Going through the data below, tally every line where the string "agent" occurs, then give only the tally.

[Given entries — start]

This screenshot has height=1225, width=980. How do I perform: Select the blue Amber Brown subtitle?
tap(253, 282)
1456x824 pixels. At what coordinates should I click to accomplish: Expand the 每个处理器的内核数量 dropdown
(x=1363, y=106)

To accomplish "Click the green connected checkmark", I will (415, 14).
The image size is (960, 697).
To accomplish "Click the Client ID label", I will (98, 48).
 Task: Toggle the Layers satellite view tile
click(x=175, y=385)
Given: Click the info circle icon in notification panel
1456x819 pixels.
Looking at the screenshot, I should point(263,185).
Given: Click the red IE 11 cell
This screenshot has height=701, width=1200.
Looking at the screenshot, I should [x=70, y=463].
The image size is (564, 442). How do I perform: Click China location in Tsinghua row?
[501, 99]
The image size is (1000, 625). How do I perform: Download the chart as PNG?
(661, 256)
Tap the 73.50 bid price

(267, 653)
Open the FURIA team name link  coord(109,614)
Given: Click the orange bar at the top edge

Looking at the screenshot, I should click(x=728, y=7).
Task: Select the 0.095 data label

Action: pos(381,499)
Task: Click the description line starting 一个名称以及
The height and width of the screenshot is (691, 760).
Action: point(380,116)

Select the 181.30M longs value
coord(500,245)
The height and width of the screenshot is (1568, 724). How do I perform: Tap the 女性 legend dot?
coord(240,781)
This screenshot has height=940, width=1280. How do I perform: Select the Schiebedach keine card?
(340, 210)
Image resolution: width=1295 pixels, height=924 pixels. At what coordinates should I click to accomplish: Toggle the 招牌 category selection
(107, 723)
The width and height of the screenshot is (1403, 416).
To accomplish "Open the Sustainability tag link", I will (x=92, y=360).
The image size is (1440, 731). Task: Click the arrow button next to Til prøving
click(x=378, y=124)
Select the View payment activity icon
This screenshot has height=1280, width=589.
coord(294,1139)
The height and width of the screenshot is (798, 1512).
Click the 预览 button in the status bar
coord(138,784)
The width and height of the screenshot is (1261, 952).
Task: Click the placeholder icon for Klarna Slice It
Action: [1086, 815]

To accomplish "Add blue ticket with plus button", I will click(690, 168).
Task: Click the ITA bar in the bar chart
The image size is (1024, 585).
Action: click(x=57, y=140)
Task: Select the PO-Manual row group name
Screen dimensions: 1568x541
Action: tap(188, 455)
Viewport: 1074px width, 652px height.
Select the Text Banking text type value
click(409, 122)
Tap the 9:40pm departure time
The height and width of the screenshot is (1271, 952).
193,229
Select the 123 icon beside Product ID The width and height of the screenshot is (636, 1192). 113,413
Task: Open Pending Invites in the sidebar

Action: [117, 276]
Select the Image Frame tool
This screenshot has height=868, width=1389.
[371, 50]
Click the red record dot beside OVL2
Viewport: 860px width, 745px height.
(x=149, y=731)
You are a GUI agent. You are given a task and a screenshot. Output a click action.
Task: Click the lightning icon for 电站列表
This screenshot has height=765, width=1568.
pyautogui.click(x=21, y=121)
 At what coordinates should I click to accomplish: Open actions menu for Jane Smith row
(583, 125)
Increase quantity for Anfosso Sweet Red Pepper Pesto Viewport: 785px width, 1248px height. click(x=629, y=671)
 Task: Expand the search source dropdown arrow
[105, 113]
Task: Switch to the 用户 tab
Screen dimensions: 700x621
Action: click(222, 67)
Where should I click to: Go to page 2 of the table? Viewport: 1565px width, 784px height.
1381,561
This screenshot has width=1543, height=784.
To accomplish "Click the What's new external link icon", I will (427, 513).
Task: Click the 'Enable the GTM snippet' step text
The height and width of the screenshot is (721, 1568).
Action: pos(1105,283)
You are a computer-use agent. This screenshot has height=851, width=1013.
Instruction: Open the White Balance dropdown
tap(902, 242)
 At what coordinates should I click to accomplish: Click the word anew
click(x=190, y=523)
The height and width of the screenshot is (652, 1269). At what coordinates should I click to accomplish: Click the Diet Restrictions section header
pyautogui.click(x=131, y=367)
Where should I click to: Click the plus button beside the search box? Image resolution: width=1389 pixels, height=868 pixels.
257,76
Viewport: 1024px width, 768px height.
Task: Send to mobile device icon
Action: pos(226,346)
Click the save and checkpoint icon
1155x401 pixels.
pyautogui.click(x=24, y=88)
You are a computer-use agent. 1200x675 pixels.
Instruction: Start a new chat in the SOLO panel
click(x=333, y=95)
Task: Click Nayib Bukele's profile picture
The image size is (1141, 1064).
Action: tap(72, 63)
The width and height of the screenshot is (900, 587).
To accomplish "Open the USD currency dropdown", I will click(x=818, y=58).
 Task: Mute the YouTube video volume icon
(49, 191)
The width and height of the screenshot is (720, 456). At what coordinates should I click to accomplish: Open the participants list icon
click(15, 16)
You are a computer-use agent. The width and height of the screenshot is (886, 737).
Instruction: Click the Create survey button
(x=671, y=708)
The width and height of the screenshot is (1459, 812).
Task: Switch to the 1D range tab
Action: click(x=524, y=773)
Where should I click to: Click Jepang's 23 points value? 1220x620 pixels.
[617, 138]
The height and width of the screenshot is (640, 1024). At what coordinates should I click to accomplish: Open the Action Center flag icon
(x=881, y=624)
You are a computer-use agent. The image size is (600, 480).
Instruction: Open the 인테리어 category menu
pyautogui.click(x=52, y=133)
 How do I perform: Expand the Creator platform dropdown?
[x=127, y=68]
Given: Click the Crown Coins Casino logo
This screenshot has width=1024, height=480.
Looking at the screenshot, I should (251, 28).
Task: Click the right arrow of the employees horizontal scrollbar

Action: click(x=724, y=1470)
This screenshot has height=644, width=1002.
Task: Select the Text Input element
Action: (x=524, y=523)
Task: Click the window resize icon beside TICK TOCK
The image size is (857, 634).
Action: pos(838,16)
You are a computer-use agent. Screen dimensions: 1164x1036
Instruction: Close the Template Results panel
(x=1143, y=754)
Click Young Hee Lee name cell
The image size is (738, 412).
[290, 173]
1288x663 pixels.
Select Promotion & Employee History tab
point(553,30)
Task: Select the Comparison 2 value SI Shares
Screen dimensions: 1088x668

[Given entries — finish]

### [Exercise response]
6